[llvm-dev] enabling interleaved access loop vectorization
Michael Kuperstein via llvm-dev
llvm-dev at lists.llvm.org
Fri Aug 5 16:18:47 PDT 2016
As Ashutosh wrote, the BasicTTI cost model evaluates this as the cost of
using extracts and inserts.
So even if we end up generating inserts and extracts (and I believe we
actually manage to get the right shuffles, more or less, courtesy of
InstCombine and the shuffle lowering code), we should be seeing
improvements with the current cost model.
I agree that we can get *more* improvement with better cost modeling, but
I'd expect to be able to get *some* improvement the way things are right
now.
That's why I'm curious about where we saw regressions - I'm wondering
whether there's really a significant cost modeling issue I'm missing, or
it's something that's easy to fix so that we can make forward progress,
while Ashutosh is working on the longer-term solution.

__Provided material__:
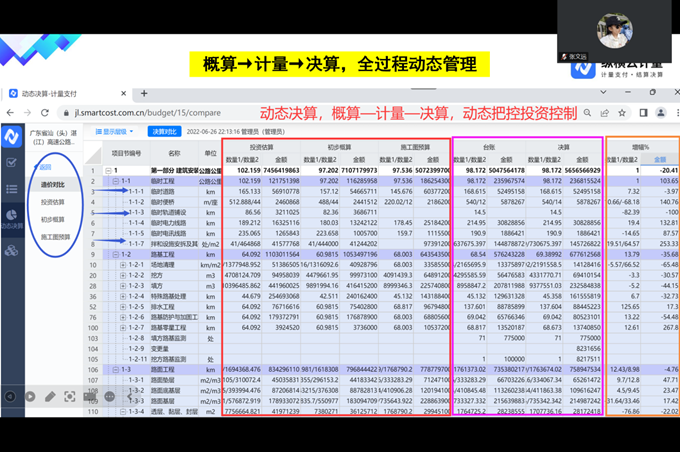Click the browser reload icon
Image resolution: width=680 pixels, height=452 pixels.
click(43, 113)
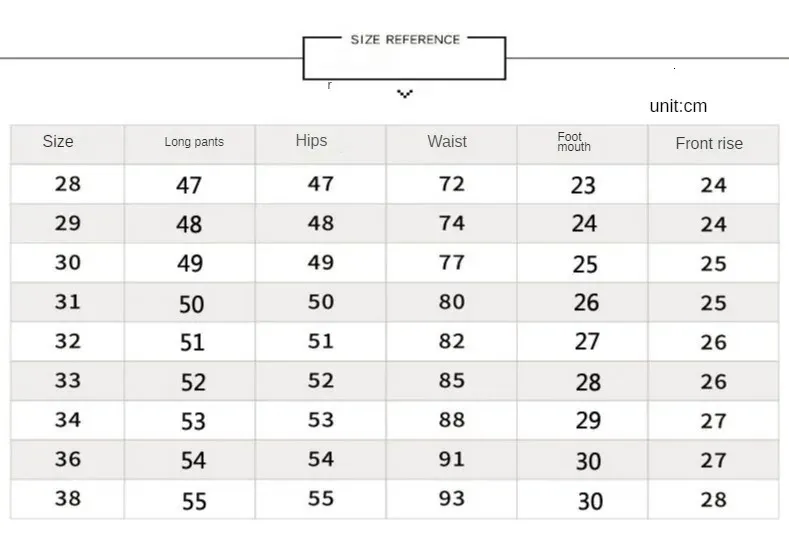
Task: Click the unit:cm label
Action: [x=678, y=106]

__Required work__:
1 - In the mailing-list post on interleaved access loop vectorization, how does the BasicTTI cost model evaluate this?
2 - Please continue the mailing-list post on interleaved access loop vectorization from its final sentence.

__Responses__:
1 - As the cost of using extracts and inserts.

2 -
On Fri, Aug 5, 2016 at 2:03 PM, Renato Golin <renato.golin at linaro.org>
wrote:
> On 5 August 2016 at 21:00, Demikhovsky, Elena
> <elena.demikhovsky at intel.com> wrote:
> > As far as I remember, may be I’m wrong, vectorizer does not generate
> > shuffles for interleave access. It generates a bunch of extracts and
> inserts
> > that ought to be coupled into shuffles after wise.
>
> That's my understanding as well.
>
> Whatever strategy we take, it will be a mix of telling the cost model
> to avoid some pathological cases as well as improving the detection of
> the patterns in the x86 back-end.
>
> The work to benchmark this properly looks harder than enabling the
> right flags and patterns. :)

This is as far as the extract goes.